[Dataset entries]

————

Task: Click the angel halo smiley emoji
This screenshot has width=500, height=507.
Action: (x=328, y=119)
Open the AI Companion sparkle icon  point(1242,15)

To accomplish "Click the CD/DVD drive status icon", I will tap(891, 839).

————

WHAT YOU WILL DO:
The records above must be transcribed in full, word for word.

ANSWER TO THE PROBLEM:
Task: Click the angel halo smiley emoji
This screenshot has width=500, height=507.
Action: (x=328, y=119)
Open the AI Companion sparkle icon  point(1242,15)

To accomplish "Click the CD/DVD drive status icon", I will tap(891, 839).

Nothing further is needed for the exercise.